Preventing complications: When sterile gloves are necessary

Preventing Complications of Central Venous Catheterization — NEJM.

Two kernels of useful detail to the body artist can be found in this article.

First, clear evidence that sterile-barrier precautions make a measured difference in reducing the rate of infections.



When inserting a catheter, one should use maximal sterile-barrier precautions, including a mask, a cap, a sterile gown, sterile gloves, and a large sterile drape. This approach has been shown to reduce the rate of catheter-related bloodstream infections and to save an estimated $167 per catheter inserted.14 The use of chlorhexidine-based solutions for skin preparation may be preferable to the use of povidone–iodine solutions, because chlorhexidine reduces the risk of catheter colonization.35,36 A video that shows the insertion of catheters at the internal jugular and subclavian sites is available with the full text of the article at

This is one of many procedures where the importance of sterile gloves and the appropriate sterile barriers is shown. Clearly, body art procedures are less extreme, and the level of exposure should not be as great as entering major blood vessels during a piercing, tattoo or mod procedure. Body art procedures benefit from a subset of these precautions. In particular, a mask and sterile gloves along with antiseptic skin preparation minimize the risks involved in creating a wound for the sake of body art.

Second, evidence why antibiotic ointments are contraindicated for aftercare.


Ointments, Subcutaneous Cuffs, and Dressings

Application of antibiotic ointments (e.g., bacitracin, mupirocin, neomycin, and polymyxin) to catheter-insertion sites increases the rate of catheter colonization by fungi,15 promotes the emergence of antibiotic-resistant bacteria,16 and has not been shown to lower the rate of catheter-related bloodstream infections.17 These ointments should not be used.44 Likewise, the use of silver-impregnated subcutaneous cuffs has not been shown to reduce the incidence of catheter-related bloodstream infections and therefore is not recommended.15,45,46 Because there are conflicting data on the optimal type of dressing (gauze vs. transparent material)47,48 and the optimal frequency of dressing changes,49,50 evidence-based recommendations cannot be made.

Although the evidence on what kind of sterile dressing is conflicting, we remain open to both gauze and transparent dressings as a sterile barrier during aftercare.

INFORMATION PROVIDED:

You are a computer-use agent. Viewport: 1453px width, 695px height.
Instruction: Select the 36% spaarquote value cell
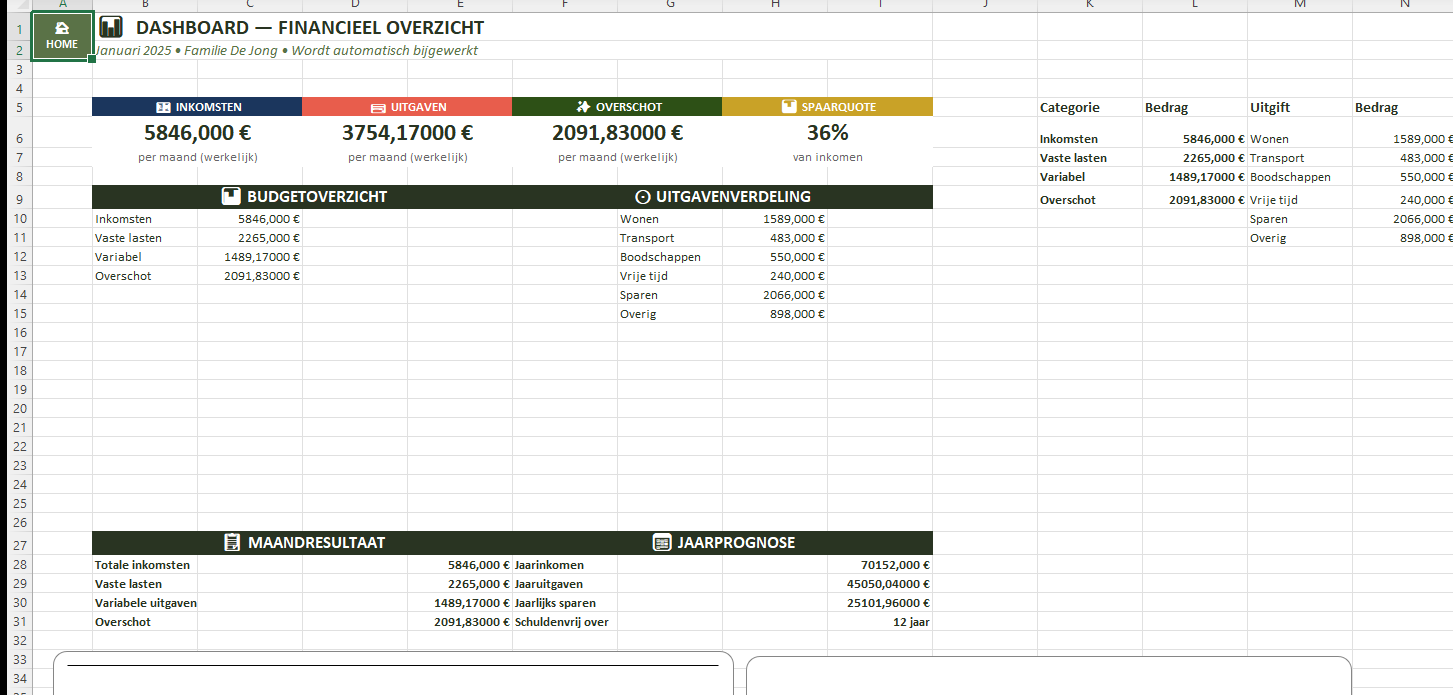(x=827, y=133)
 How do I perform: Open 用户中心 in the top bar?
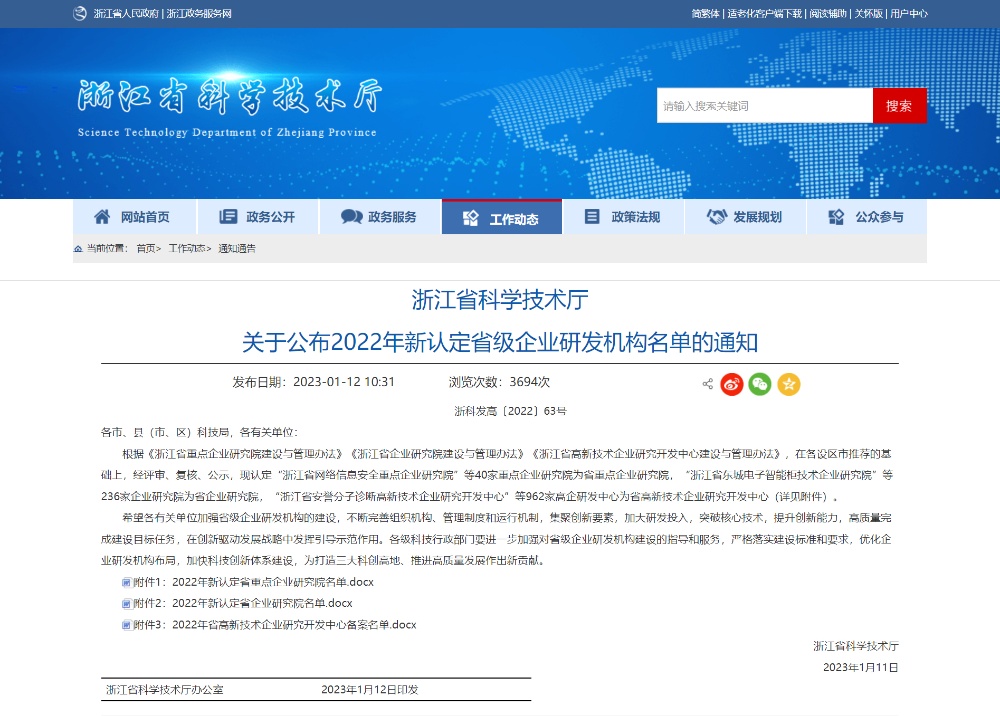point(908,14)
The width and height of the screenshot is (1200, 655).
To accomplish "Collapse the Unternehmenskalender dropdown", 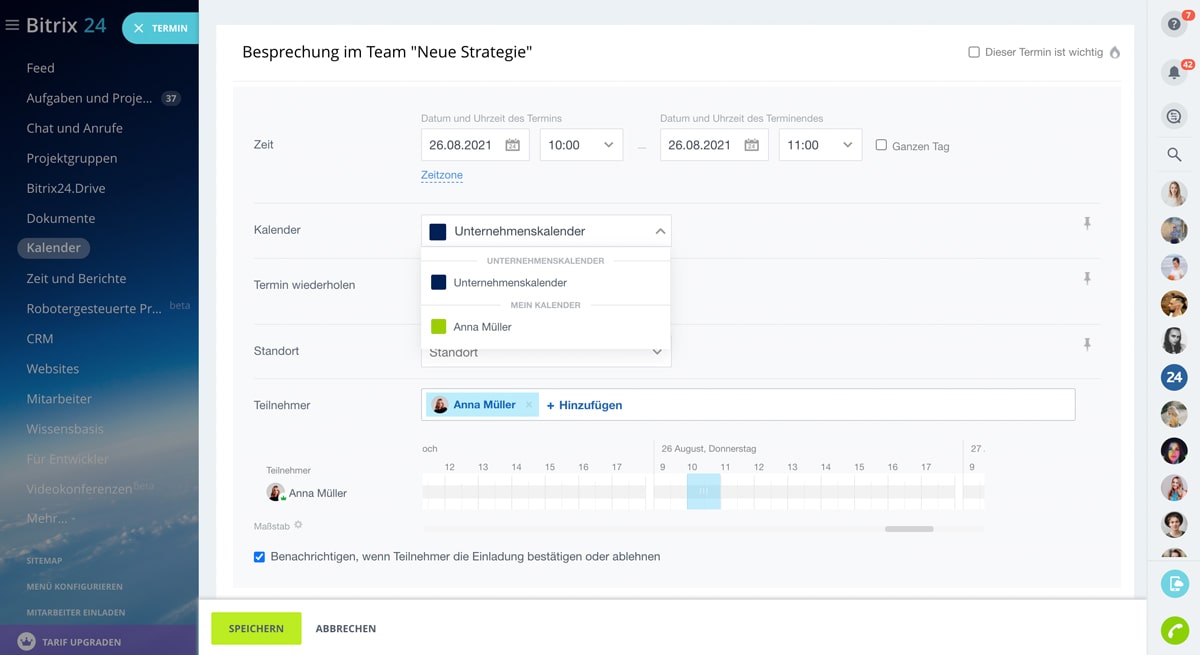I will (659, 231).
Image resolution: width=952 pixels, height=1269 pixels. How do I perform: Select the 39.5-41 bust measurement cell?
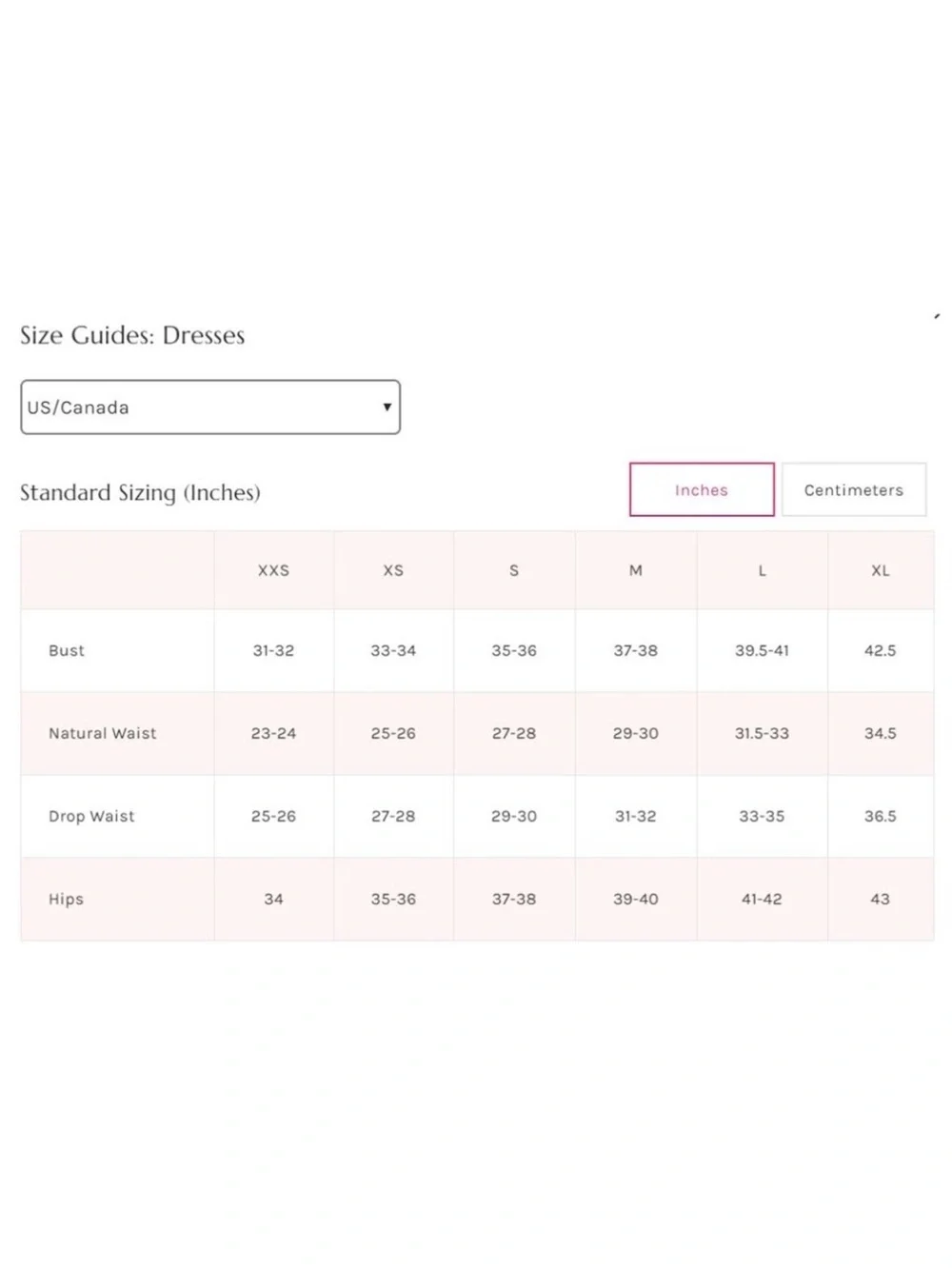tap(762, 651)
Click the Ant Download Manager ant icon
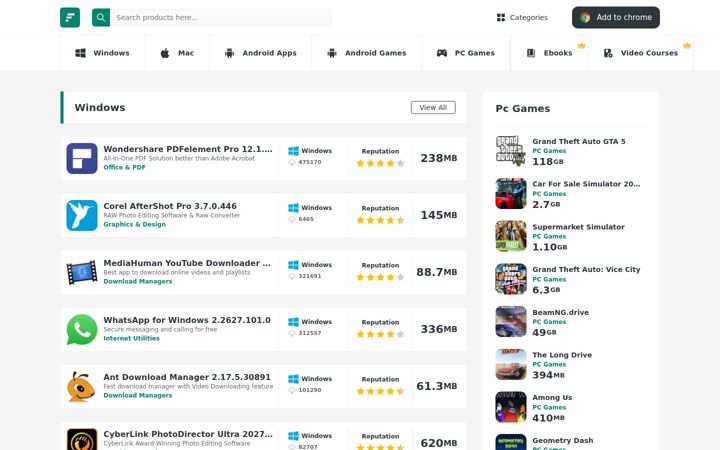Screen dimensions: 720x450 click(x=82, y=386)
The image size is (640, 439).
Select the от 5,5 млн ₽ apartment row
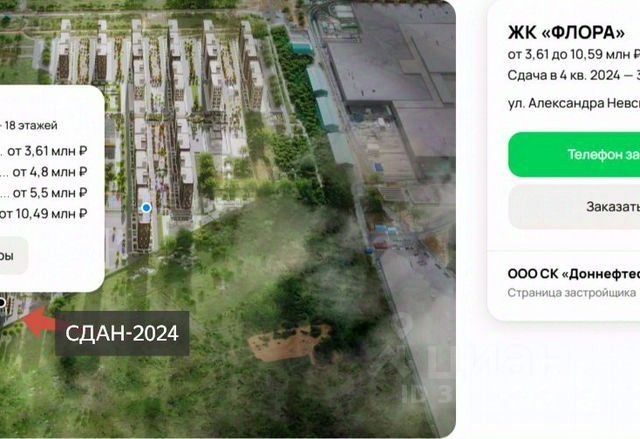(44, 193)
---
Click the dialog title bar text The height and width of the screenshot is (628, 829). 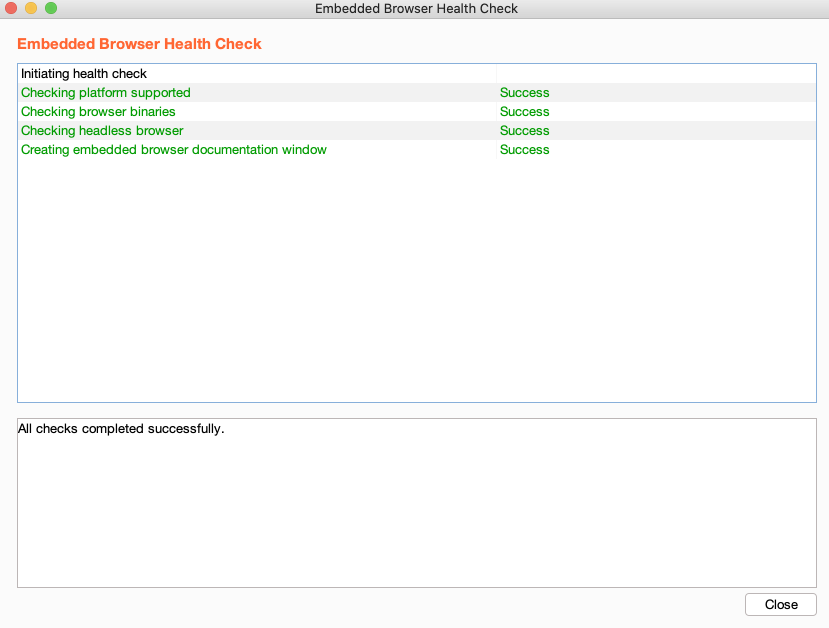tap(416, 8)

REQUIRED ACTION 1: In the sterile gloves article, which skin-preparation solutions may be preferable to povidone–iodine solutions?
REQUIRED ACTION 2: Copy a passage from the sterile gloves article word for word, beginning at the words "Ointments, Subcutaneous Cuffs, and" and stopping after "cannot be made.".

WORKED SOLUTION 1: Chlorhexidine-based solutions.

WORKED SOLUTION 2:
Ointments, Subcutaneous Cuffs, and Dressings

Application of antibiotic ointments (e.g., bacitracin, mupirocin, neomycin, and polymyxin) to catheter-insertion sites increases the rate of catheter colonization by fungi,15 promotes the emergence of antibiotic-resistant bacteria,16 and has not been shown to lower the rate of catheter-related bloodstream infections.17 These ointments should not be used.44 Likewise, the use of silver-impregnated subcutaneous cuffs has not been shown to reduce the incidence of catheter-related bloodstream infections and therefore is not recommended.15,45,46 Because there are conflicting data on the optimal type of dressing (gauze vs. transparent material)47,48 and the optimal frequency of dressing changes,49,50 evidence-based recommendations cannot be made.